*** Begin section ***

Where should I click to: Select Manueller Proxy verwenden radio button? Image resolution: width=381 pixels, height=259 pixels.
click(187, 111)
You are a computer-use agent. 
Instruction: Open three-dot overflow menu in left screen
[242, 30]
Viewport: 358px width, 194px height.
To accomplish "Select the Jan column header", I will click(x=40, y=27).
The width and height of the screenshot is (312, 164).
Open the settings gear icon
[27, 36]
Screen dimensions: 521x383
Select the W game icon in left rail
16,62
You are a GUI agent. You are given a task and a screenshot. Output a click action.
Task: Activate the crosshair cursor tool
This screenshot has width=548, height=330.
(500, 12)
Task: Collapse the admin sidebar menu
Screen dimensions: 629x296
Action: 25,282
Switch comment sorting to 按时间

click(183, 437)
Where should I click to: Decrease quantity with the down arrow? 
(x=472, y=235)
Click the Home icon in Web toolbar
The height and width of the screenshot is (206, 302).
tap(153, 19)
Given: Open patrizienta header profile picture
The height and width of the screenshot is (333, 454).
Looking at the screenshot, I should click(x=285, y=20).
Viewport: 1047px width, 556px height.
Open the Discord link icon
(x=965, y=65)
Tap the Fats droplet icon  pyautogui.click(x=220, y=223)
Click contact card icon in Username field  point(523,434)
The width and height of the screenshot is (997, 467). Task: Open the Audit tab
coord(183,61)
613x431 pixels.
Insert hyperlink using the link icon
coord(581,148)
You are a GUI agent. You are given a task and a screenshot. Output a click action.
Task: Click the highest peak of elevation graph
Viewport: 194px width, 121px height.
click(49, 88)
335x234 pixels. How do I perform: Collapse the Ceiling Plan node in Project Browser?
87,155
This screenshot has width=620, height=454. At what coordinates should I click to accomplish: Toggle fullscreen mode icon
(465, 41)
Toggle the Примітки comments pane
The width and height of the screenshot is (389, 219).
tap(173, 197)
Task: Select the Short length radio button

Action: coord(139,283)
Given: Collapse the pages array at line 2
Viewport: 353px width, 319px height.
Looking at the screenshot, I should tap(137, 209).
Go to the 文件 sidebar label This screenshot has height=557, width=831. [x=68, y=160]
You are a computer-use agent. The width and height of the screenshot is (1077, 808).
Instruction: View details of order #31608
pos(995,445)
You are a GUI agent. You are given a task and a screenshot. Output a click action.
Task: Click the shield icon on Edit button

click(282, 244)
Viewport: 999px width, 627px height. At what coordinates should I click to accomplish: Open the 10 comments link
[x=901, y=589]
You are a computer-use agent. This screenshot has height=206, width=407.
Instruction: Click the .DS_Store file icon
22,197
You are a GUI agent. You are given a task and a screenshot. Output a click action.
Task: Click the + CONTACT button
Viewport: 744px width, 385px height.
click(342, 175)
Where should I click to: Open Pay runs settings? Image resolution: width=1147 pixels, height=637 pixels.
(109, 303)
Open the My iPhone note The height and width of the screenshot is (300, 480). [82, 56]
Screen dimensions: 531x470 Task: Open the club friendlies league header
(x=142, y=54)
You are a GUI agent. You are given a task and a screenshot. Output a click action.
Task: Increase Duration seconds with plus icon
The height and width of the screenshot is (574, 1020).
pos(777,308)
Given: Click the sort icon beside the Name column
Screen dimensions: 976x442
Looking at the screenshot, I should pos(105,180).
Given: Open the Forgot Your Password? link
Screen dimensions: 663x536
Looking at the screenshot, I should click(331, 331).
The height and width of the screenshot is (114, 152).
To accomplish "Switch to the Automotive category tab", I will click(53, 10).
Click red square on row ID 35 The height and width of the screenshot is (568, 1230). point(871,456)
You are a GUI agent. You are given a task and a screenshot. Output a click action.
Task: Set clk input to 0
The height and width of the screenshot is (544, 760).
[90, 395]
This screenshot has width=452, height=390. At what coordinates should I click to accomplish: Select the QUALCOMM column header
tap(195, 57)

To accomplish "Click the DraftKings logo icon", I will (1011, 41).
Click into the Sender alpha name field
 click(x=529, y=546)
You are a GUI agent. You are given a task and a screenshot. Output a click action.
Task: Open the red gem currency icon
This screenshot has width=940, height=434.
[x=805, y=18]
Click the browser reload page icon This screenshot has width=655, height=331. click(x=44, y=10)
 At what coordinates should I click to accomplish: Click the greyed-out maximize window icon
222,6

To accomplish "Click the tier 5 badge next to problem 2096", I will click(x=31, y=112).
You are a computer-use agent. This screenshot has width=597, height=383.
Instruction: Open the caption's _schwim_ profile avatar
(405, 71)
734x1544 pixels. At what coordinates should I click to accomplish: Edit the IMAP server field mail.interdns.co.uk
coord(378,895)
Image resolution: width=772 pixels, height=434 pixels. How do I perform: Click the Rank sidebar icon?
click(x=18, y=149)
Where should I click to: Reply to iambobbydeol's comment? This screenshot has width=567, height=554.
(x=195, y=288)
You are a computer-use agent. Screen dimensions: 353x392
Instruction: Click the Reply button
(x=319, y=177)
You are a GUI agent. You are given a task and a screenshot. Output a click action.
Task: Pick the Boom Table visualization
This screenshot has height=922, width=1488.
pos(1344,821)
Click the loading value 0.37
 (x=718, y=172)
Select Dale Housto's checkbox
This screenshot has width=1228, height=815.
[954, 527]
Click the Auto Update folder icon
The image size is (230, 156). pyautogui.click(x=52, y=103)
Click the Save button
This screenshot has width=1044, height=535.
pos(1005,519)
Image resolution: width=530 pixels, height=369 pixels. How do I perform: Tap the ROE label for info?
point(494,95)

*** End section ***

_PROBLEM REQUIREMENTS_. In the listing above, transcribe exactly everything from the line containing "Viewport: 353px width, 319px height." down to the line containing "Open the My", including both and nothing more.

_WRITTEN RESPONSE_.
Viewport: 353px width, 319px height.
Looking at the screenshot, I should tap(137, 209).
Go to the 文件 sidebar label This screenshot has height=557, width=831. [x=68, y=160]
You are a computer-use agent. The width and height of the screenshot is (1077, 808).
Instruction: View details of order #31608
pos(995,445)
You are a GUI agent. You are given a task and a screenshot. Output a click action.
Task: Click the shield icon on Edit button

click(282, 244)
Viewport: 999px width, 627px height. At what coordinates should I click to accomplish: Open the 10 comments link
[x=901, y=589]
You are a computer-use agent. This screenshot has height=206, width=407.
Instruction: Click the .DS_Store file icon
22,197
You are a GUI agent. You are given a task and a screenshot. Output a click action.
Task: Click the + CONTACT button
Viewport: 744px width, 385px height.
click(342, 175)
Where should I click to: Open Pay runs settings? Image resolution: width=1147 pixels, height=637 pixels.
(109, 303)
Open the My iPhone note The height and width of the screenshot is (300, 480). [82, 56]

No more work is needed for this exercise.